About a month ago, I decided to get into RC aircraft.  I had been a flight simulator "armchair pilot" for twenty years, and had built RC car kits in the past, so it seemed like a logical new hobby to investigate.  I built the FT Simple Cub and had a successful maiden flight, which I attribute to its excellent, stable design, tips I learned from Flite Test videos, and my previous simulator experience.  

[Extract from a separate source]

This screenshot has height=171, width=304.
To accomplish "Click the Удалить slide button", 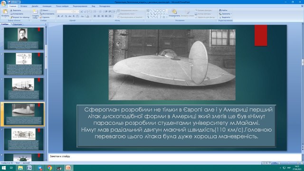I will tap(45, 17).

Nausicaä's glider, as seen in the manga.

Then, while watching some videos of the amazing FT Sea Angel inspired by Porco Rosso, I thought it would be fun to use the construction techniques I had learned building the Cub to design my own Miyazaki-inspired model.  For me, there was really only one choice.  I had my heart set on a craft from Miyazaki's 1984 anime, Nausicaä of the Valley of the Wind.  In this movie, the title character pilots an ultralight, no-cockpit, jet-powered flying wing.  It is called the Möwe, which is German for "seagull," due to the resemblance of its anhedral wingtips to those of a soaring gull.  Although it looks fanciful, it has in fact been built as a full-scale, piloted plane: the OpenSky M-02.  Others have created RC versions using different build techniques.  I thought that it must therefore be possible to build one FT-style, from foam board.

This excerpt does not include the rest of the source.